A COMPARISON OF SOFT COMPUTING VS. REGRESSION TECHNIQUES TO CALIBRATE ELECTROMAGNETIC INDUCTION (ARDAKAN REGION)

Pages

  55-65

Abstract

 various methods have so far been applied to calibrate electromagnetic induction data. Throughout the present research, Multi-Linear Regression (MLR) as well as artificial intelligence techniques (i.e. ANFIS, GA, ANNs) were applied to calibrate the APPARENT ELECTRICAL CONDUCTIVITY (ECa)- measured using an electromagnetic induction instrument and Electrical Conductivity (ECe)- as measured in saturation paste.
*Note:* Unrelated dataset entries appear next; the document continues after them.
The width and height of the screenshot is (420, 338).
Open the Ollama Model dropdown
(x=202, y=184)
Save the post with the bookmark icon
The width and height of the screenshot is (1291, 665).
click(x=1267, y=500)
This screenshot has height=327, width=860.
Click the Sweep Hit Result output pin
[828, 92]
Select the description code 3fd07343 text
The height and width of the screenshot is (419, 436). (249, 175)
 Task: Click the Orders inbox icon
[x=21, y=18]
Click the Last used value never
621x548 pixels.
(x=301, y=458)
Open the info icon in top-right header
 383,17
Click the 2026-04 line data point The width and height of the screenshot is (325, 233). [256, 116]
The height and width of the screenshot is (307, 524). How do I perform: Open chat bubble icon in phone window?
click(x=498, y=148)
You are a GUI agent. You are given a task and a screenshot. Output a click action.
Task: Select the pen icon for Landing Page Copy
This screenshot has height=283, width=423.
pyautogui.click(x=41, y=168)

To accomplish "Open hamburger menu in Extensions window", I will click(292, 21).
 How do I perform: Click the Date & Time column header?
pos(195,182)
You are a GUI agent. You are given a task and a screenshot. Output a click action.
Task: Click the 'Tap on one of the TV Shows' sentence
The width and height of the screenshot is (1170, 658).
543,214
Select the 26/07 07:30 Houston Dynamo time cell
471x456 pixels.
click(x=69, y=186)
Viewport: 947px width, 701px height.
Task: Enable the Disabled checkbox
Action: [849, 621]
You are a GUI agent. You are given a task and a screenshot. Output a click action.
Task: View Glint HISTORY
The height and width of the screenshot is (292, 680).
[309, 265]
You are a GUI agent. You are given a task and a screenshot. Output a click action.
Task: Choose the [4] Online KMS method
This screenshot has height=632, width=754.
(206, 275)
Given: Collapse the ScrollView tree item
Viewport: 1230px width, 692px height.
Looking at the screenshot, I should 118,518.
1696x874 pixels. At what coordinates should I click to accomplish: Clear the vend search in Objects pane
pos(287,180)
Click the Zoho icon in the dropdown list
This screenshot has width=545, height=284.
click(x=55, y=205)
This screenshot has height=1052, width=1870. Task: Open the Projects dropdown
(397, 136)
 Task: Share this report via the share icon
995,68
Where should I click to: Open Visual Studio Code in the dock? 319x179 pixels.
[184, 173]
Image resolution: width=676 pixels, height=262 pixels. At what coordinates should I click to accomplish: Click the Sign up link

A number of 600 soil samples were collected from Ardakan (Central Iran), divided into two subsets for calibration (80%) and testing (20%) of the models. To evaluate models, some such evaluation parameters as root mean square, average error, and coefficient of determination were applied. Results indicated that ANFIS model yields a more accurate estimate than the other techniques where this model increased accuracy of predictions for about 9, 9, 5 and 2% for EC15, EC30, EC60, and EC100, respectively. Higher performance of ANFIS to predict SOIL SALINITY might be because of somehow compensation for the uncertainties. Following ANFIS model, GA and ANN resulted in better accuracies in comparison with multivariate regression. As a whole, results indicated that artificial intelligence methods were of a higher performance than the regression techniques in calibrating electromagnetic induction data.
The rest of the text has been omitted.